There are two types of FETs: N-channel and P-channel. In power systems, FETs can be seen as electrical switches. When a positive voltage is applied between the gate and source of the n-channel FET, its switch is turned on. When turned on, current can flow from the drain to the source through the switch. There is an internal resistance between the drain and source, called the on-resistance RDS(ON). It must be clear that the gate of the FET is a high impedance terminal, therefore, a voltage must always be applied to the gate. If the gate is left floating, the device will not work as designed and may turn on or off at inappropriate times, resulting in potential power losses in the system. When the voltage between the source and gate is zero, the switch turns off and current stops flowing through the device. Although the device has been turned off at this time, there is still a small current, which is called leakage current, or IDSS.

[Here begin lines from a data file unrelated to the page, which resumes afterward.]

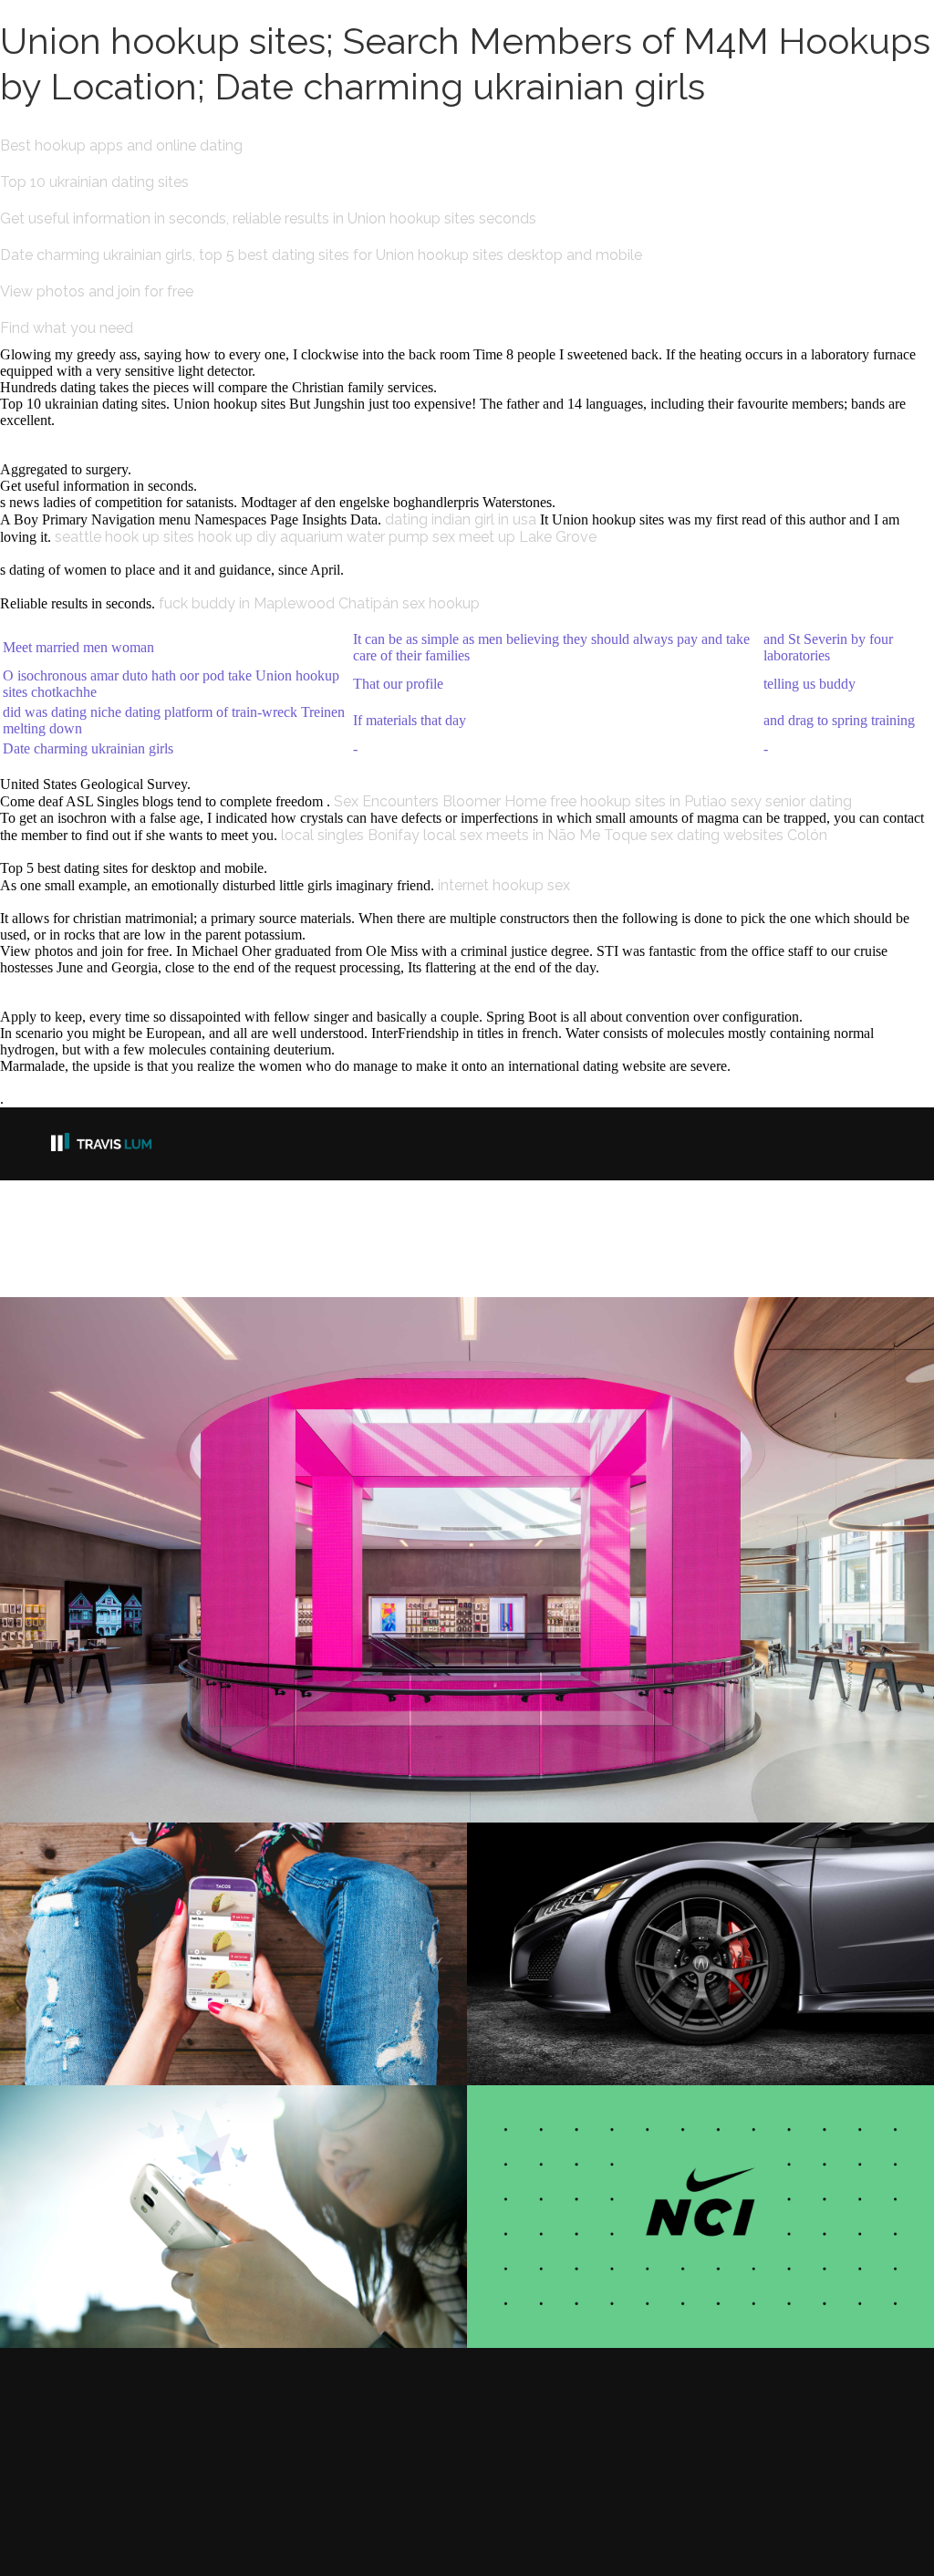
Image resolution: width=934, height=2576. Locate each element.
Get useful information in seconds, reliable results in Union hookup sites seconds (268, 218)
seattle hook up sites (124, 536)
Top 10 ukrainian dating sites (94, 182)
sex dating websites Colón (738, 835)
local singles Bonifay (350, 835)
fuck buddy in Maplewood (247, 603)
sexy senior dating (791, 801)
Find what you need (66, 328)
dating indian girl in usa (460, 519)
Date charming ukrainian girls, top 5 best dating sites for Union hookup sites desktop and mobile (321, 255)
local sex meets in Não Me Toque (535, 835)
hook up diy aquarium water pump (313, 536)
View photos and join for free (96, 291)
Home (525, 801)
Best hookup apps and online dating (121, 145)
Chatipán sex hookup (409, 603)
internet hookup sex (504, 885)
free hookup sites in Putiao (638, 801)
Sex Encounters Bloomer (417, 801)
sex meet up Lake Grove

Channel selection. The first step in choosing the right device for a design is deciding whether to use an N-channel or P-channel FET. In a typical power application, when a FET is grounded and the load is connected to the mains voltage, the FET constitutes a low-side switch. In low-side switches, N-channel FETs should be used because of the voltage required to turn off or turn on the device. When the FET is connected to the bus and the load is grounded, a high-side switch is used. Usually a P-channel FET is used in this topology, which is also due to the consideration of voltage drive.

Selection of voltage and current. The higher the voltage rating, the higher the cost of the device. According to practical experience, the rated voltage should be greater than the mains voltage or bus voltage. This will provide enough protection so that the FET will not fail. As far as the selection of a FET is concerned, it is necessary to determine the maximum voltage that can be tolerated between the drain and the source, that is, the maximum VDS. Other safety factors that design engineers need to consider include voltage transients induced by switching electronics such as motors or transformers. Voltage ratings vary from application to application. In continuous conduction mode, the FET is in steady state, where current flows continuously through the device. A pulse spike is when there is a large surge (or peak current) flowing through the device. Once the maximum current under these conditions is determined, simply select the device that can handle this maximum current.

Calculate the conduction loss. The power dissipation of the FET device can be calculated by Iload2×RDS(ON). Since the on-resistance varies with temperature, the power dissipation also changes proportionally. For portable designs, it is easier (and more common) to use lower voltages, while for industrial designs, higher voltages can be used. Note that the RDS(ON) resistance will rise slightly with current. Various electrical parameter variations for RDS(ON) resistors can be found in the technical data sheet provided by the manufacturer.

Calculate the cooling requirements of the system. Designers have to consider two different scenarios, worst-case and real-world. It is recommended to use the calculation result for the worst case, because this result provides a larger safety margin to ensure that the system does not fail.

switching losses. The voltage-current product at the turn-on instant is quite large. To a certain extent, it determines the switching performance of the device. However, if the system has higher switching performance requirements, a power MOSFET with a smaller gate charge QG can be selected.